Question :
I have my database in which I have to store new data on daily basis fetching from API. The problem is that I have to truncate table everyday and then insert newly fetched records in same table. Records count would be around 10k. It takes 5-10 seconds to insert new records.
So my concern is that if I truncate the table and some users are requesting at a time so he will end up with error because I truncated the table. So can you suggest what should I do to tackle this problem? I am not a DBA so please suggest what should be the better way to do it.
Answer :
Instead, do
CREATE TABLE new LIKE real;
load new data into `new` by whatever means
RENAME TABLE real TO old, new TO real;
DROP TABLE old;
Notes:
- The second step is the only slow step.
- The
RENAME
is atomic. - You can continue to read the table during the process.
- Do not use any transactions or table locks.
You can use 2 table with the same structure and then use RENAME. RENAME is atomic and so it’s not interruptible.
RENAME TABLE t1 TO tmp_table,
t2 TO t1,
tmp_table TO t2;
TRUNCATE Table t2;
Using MySQL’s Exchanging Partitions and Subpartitions with Tables you can work on a seperate identical table in your own time. When it’s ready, you can then swap that in for a partition in your “real” table. The catch is that you have to create a partition of your table, but only one is required. Also from the reference mentioned (nt
here is your table):
Table
nt
contains no foreign key references, and no other table has
any foreign keys that refer tont
.
Example below is close to those of in the article, but given for completeness:
This is the “real” table:
CREATE TABLE stackoverflow (
id INT PRIMARY KEY,
test VARCHAR(30)
);
Create your new table before partitioning your “real” table. Then you don’t have to remove anything from your copy:
CREATE TABLE stackoverflow_workinprogess LIKE stackoverflow;
Create just one partition on your “real” table:
ALTER TABLE stackoverflow PARTITION BY RANGE (id) (
PARTITION p VALUES LESS THAN (MAXVALUE)
);
Inserting some random data for the example:
INSERT INTO stackoverflow VALUES
(1, "Test 1"),
(2, "Test 2"),
(3, "Test 3"),
(4, "Test 4"),
(5, "Test 5");
Now you can work on your data in the stackoverflow_workinprogess table:
TRUNCATE TABLE stackoverflow_workinprogess;
INSERT INTO stackoverflow_workinprogess VALUES
(1, "Test a - new row"),
(2, "Test b - new row"),
(3, "Test c - new row"),
(4, "Test d - new row"),
(6, "Test e - new row"), -- skipping one on purpose
(7, "Test f - new row");
When it’s all done, swap/exchange the partitions:
ALTER TABLE stackoverflow EXCHANGE PARTITION p WITH TABLE stackoverflow_workinprogess;
Result:
select * from stackoverflow;
id | test
----|-----------------
1 | Test a - new row
2 | Test b - new row
3 | Test c - new row
4 | Test d - new row
6 | Test e - new row
7 | Test f - new row
It’s all included in this dbfiddle.uk
I didn’t try to play around with creating the partition on the stackoverflow_workinprogess
table, but I’d be surprised if the results were any different.

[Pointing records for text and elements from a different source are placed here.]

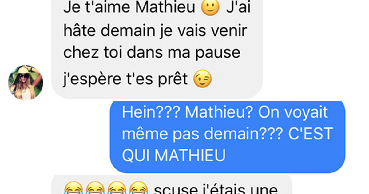369x194 pixels.
Task: Click the "chez toi dans ma pause" line
Action: pyautogui.click(x=152, y=52)
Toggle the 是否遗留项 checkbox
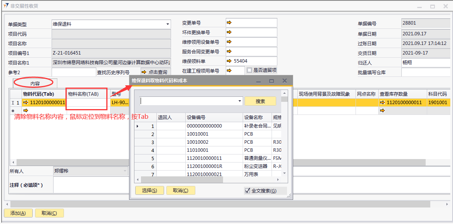This screenshot has height=224, width=453. [249, 70]
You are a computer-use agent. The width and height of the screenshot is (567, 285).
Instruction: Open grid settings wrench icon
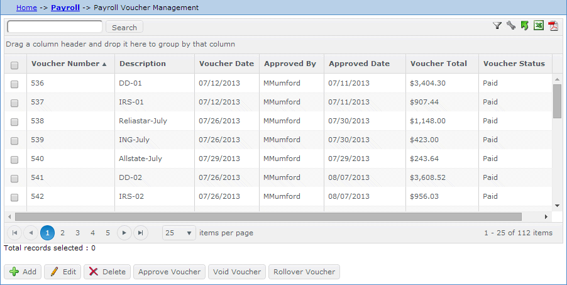510,26
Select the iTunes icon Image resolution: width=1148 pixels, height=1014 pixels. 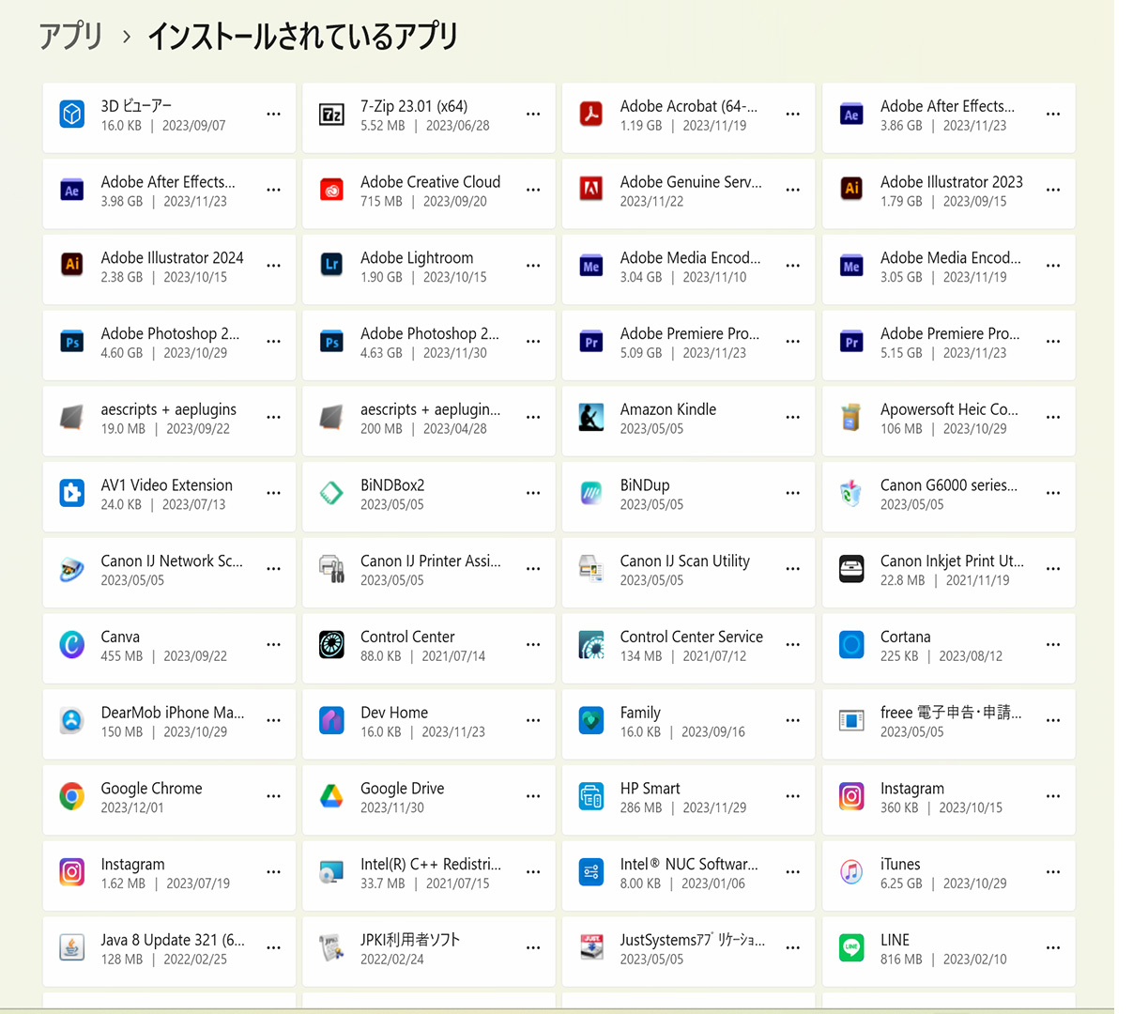coord(850,872)
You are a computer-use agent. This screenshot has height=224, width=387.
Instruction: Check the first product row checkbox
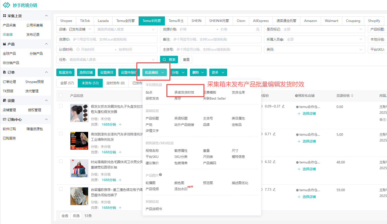coord(61,106)
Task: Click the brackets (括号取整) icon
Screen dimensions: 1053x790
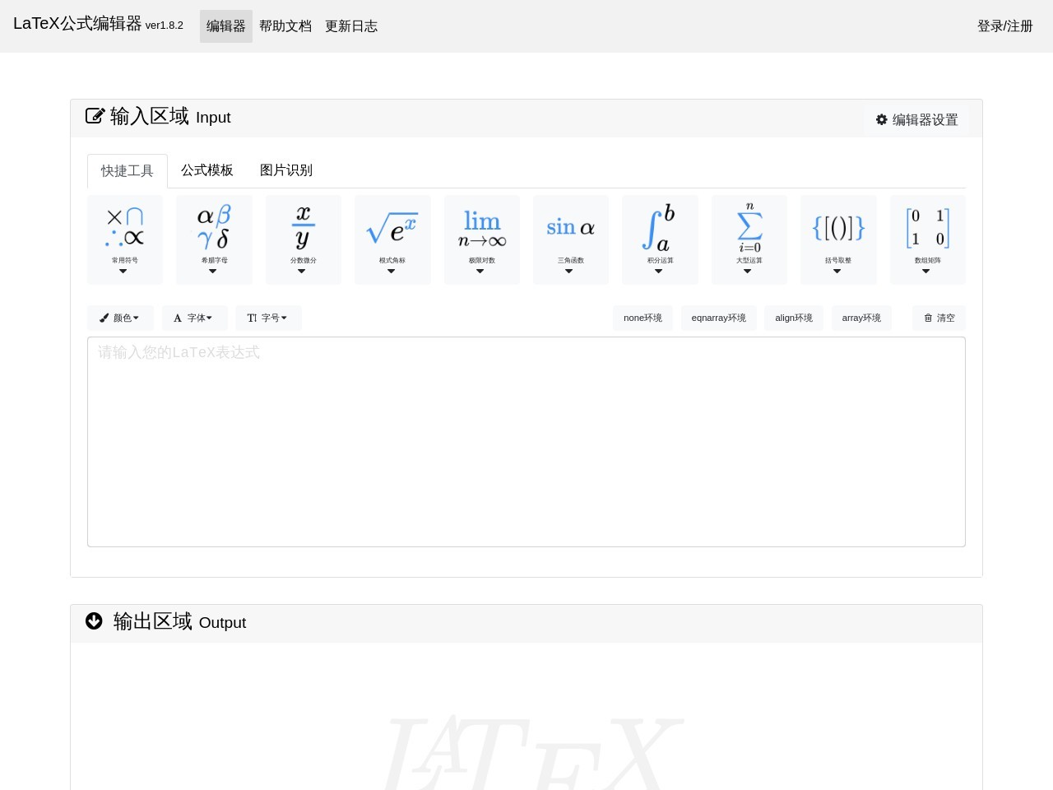Action: pos(838,239)
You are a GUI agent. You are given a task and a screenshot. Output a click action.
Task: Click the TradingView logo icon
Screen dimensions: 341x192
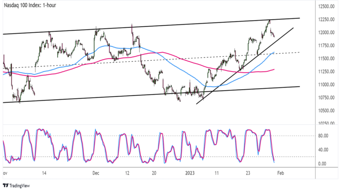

A table lock might work. Getting a table lock would cause other users to wait or timeout. However, for 5-10 seconds, that may be too long.
Explore if a transaction will work. Start a transaction with a BEGIN WORK
statement and when done, do a COMMIT
.
It looks like you are truncating records so that you can refresh the data from an API. However, this is causing problems because some people are using those records.
A better approach would be to use DELETE
rather than TRUNCATE
, so that you can wrap it in a transaction. I believe that table truncations are effected immediately, and so you will need the (slower) delete. It’d be something like this:
- Start a transaction
- Delete all records
- Insert new records
- Finish the transaction
5-10 seconds to insert 10K new records is probably fine – users that are using the system during this period will just see the old records.
From your description (~10k records), unless the records are yuuuge, I don’t understand why you don’t keep a few days’ worth of data in there (with a date column that’s part of the primary key) and have queries work against that.
The deletion can then be scheduled to run any time later after you are sure all existing queries against it have finished – which might not usually be long.